● Provided data
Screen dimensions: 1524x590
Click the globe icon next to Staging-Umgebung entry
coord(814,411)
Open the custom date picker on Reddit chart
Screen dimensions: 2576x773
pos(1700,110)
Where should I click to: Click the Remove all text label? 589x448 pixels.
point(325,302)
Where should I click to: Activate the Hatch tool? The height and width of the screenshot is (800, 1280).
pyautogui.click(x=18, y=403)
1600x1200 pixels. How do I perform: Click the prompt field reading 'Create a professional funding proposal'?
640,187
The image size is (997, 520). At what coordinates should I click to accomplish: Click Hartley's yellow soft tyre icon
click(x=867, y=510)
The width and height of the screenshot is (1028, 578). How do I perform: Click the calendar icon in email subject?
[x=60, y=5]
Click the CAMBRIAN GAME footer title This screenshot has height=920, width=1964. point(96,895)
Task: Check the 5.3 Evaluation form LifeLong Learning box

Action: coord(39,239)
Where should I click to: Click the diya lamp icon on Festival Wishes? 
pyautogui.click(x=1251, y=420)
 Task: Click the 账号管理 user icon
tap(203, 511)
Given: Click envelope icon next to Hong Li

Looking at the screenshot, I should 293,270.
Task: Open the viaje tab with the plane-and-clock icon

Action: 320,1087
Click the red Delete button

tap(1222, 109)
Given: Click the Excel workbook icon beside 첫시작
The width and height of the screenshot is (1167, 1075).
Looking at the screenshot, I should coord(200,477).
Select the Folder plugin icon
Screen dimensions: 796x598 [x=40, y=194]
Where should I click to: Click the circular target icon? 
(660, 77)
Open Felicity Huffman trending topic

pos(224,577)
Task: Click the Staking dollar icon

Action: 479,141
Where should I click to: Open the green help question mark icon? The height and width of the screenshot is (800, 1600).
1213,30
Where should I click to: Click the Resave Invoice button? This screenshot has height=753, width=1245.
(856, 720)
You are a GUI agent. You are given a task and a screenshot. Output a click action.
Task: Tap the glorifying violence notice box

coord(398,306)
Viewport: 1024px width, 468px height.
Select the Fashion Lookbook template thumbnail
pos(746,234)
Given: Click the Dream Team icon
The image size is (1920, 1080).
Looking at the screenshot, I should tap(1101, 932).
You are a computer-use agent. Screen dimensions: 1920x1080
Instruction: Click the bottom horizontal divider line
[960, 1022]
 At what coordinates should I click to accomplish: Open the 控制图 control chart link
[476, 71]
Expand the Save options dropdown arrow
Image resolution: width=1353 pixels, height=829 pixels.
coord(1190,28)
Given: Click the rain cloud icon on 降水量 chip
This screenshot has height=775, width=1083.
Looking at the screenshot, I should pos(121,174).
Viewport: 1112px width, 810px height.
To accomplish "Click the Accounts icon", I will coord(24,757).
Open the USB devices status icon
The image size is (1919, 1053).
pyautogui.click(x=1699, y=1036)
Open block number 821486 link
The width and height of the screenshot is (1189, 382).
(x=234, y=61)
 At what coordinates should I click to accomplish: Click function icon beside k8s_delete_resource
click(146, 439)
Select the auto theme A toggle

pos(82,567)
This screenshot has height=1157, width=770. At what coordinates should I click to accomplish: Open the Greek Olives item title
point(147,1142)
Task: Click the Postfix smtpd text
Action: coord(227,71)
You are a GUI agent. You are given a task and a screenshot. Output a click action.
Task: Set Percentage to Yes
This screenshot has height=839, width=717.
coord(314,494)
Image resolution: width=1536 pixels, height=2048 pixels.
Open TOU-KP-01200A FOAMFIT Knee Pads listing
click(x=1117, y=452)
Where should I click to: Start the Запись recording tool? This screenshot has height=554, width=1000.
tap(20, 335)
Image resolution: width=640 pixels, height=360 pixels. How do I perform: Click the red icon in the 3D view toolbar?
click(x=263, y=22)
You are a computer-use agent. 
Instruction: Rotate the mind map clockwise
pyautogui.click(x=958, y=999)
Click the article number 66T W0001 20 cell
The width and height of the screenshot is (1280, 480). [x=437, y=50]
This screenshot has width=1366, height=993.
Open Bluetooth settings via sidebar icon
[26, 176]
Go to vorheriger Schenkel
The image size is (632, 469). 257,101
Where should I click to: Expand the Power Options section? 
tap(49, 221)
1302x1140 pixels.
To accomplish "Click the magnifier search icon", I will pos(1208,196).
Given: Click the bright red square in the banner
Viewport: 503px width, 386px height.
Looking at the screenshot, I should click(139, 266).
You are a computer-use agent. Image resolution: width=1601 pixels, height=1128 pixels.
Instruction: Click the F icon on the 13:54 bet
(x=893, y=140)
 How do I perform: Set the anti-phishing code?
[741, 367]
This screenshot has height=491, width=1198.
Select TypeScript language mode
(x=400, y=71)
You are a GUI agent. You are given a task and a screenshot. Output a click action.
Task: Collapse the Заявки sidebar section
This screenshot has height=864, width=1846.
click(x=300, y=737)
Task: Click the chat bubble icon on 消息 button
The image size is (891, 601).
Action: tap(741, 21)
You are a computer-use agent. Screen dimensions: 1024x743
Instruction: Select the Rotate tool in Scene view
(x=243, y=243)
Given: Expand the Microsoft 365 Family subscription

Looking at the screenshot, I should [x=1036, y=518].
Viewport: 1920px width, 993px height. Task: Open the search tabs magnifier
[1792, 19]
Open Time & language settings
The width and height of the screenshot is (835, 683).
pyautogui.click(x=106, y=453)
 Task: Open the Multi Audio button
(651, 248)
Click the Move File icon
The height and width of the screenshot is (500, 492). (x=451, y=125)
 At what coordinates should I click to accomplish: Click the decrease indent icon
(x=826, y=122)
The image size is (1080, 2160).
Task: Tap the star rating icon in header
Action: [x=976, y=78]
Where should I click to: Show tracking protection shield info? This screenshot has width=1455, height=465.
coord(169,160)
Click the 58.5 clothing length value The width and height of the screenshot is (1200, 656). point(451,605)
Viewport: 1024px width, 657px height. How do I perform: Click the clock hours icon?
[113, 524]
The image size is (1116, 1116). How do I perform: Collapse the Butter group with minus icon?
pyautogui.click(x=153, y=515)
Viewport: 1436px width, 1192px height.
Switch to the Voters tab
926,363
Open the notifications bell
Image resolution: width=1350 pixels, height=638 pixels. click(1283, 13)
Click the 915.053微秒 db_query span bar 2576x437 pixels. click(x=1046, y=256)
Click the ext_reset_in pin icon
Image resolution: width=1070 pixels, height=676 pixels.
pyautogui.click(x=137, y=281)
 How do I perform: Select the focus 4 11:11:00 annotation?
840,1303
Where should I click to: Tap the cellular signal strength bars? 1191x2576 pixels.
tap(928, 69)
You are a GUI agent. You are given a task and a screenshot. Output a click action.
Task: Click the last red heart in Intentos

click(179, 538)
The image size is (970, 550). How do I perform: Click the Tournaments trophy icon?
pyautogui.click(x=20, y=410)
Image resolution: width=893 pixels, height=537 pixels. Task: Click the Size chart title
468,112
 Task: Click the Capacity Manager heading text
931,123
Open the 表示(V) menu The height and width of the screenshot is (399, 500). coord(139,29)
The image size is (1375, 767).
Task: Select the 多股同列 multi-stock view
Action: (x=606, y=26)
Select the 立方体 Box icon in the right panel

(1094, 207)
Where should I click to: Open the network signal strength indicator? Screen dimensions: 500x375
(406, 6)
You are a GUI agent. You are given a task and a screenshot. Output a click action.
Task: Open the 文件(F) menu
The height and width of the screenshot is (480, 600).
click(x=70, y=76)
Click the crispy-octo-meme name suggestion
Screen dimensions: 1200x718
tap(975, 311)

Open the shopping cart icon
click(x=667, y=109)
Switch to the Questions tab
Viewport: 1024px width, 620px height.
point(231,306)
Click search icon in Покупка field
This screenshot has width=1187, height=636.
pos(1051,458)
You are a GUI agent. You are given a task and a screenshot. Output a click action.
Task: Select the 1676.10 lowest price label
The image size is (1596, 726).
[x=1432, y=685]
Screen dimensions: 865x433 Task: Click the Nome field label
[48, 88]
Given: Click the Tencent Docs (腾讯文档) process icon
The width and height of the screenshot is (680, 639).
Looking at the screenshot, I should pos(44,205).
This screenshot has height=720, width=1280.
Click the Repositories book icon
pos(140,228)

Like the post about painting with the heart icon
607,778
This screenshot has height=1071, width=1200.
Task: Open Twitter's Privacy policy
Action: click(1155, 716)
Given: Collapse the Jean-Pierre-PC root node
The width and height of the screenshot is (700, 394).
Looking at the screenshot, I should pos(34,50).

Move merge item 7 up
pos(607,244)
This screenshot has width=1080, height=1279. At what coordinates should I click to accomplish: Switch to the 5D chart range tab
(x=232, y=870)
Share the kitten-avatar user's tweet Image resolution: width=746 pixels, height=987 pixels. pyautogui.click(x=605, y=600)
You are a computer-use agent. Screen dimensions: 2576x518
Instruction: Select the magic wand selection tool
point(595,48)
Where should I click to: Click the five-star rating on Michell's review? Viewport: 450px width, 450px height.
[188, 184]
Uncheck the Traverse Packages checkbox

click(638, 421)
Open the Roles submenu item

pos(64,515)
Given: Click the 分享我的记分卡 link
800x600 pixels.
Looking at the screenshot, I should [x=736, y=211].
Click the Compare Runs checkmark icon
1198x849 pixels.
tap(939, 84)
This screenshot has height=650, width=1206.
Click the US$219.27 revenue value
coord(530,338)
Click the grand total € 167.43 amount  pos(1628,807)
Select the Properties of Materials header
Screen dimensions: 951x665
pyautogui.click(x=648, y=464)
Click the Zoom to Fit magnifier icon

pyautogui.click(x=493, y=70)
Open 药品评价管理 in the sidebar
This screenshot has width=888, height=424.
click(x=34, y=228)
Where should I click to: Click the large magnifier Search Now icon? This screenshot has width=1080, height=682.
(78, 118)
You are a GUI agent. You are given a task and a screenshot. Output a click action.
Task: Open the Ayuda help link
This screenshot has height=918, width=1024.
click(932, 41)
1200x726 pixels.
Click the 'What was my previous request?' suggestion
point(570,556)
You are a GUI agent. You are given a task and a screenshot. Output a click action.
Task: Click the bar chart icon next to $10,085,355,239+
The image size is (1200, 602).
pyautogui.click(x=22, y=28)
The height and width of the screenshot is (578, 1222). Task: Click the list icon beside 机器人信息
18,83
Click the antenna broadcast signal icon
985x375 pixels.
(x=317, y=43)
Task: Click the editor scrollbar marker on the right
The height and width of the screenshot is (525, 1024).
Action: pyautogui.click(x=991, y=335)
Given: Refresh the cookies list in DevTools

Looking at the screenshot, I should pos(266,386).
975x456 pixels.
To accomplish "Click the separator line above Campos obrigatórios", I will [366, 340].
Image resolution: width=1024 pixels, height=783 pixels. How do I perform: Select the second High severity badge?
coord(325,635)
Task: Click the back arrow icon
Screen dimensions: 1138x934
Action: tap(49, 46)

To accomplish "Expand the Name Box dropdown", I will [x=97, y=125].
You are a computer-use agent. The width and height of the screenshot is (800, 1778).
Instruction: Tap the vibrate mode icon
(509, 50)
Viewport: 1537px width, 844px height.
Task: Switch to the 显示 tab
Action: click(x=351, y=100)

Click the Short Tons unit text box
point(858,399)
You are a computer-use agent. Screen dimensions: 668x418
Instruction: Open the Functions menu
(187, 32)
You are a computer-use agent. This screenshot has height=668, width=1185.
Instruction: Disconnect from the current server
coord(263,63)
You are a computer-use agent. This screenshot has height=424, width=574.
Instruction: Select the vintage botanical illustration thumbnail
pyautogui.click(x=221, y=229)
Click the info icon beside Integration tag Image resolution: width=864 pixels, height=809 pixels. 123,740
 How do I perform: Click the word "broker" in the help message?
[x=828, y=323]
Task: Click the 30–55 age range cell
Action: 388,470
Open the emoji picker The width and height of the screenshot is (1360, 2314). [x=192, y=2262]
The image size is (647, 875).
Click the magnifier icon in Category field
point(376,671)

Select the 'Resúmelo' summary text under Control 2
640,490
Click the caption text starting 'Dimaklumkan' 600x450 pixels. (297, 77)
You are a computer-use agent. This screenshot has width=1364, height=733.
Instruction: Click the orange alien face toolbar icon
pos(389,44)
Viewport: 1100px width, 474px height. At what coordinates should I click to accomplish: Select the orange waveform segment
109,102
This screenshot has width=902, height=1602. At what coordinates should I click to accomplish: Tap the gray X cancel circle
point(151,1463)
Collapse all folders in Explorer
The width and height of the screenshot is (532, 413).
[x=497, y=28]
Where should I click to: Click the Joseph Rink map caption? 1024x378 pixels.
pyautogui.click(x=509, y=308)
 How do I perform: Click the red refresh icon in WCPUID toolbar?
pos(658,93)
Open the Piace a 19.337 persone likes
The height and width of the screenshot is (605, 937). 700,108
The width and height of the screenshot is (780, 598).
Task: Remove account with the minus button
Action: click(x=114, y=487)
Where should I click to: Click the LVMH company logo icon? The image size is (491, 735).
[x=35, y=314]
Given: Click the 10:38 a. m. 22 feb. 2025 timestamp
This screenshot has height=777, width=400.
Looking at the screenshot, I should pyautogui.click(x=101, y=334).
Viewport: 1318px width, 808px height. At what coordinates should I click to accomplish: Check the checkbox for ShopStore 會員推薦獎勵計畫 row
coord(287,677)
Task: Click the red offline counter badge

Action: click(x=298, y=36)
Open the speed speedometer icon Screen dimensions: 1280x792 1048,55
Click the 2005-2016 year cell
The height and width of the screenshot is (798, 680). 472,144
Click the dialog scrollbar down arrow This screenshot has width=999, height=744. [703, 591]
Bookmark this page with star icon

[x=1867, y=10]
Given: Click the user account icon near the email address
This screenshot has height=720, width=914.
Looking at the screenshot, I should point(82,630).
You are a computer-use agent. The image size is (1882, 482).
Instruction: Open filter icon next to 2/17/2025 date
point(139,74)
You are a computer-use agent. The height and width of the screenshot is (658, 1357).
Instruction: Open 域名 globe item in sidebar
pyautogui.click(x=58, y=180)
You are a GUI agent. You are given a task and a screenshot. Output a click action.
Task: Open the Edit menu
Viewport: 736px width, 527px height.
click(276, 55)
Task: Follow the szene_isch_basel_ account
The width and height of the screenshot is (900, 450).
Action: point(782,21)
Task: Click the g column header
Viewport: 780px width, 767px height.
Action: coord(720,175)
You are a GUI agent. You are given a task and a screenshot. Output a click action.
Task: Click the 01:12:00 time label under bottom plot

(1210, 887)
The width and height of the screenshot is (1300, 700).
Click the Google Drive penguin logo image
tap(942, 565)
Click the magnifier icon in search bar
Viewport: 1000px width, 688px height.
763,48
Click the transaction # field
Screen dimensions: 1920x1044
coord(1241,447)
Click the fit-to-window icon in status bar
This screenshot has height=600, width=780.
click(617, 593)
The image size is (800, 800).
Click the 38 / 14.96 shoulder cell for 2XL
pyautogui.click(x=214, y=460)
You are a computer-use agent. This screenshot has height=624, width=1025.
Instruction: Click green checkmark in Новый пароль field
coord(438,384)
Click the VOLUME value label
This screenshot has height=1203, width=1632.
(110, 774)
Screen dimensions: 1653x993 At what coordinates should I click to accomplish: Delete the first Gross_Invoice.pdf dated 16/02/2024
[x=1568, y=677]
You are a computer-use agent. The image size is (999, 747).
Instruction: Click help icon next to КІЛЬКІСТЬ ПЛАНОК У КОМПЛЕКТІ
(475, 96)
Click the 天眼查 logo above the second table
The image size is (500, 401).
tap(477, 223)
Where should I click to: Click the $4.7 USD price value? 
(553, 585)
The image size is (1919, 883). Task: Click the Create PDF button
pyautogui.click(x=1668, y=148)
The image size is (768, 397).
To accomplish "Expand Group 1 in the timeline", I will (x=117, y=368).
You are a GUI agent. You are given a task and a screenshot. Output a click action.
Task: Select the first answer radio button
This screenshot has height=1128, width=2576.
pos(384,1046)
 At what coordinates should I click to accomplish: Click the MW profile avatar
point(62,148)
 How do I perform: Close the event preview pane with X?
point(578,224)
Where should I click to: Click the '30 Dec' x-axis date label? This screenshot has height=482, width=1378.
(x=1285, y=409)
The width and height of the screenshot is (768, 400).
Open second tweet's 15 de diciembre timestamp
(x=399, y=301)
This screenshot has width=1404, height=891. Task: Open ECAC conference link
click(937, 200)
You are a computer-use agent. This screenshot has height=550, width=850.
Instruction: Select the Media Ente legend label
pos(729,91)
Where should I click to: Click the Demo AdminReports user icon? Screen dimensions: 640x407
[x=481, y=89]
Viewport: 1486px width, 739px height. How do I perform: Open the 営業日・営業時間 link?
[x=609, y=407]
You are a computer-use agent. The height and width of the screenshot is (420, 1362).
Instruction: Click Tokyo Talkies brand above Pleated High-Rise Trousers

● Description of the task
Scan the data, and report each line that uses the word "picker".

● Output for this exercise
Open the custom date picker on Reddit chart
Open the emoji picker The width and height of the screenshot is (1360, 2314). [x=192, y=2262]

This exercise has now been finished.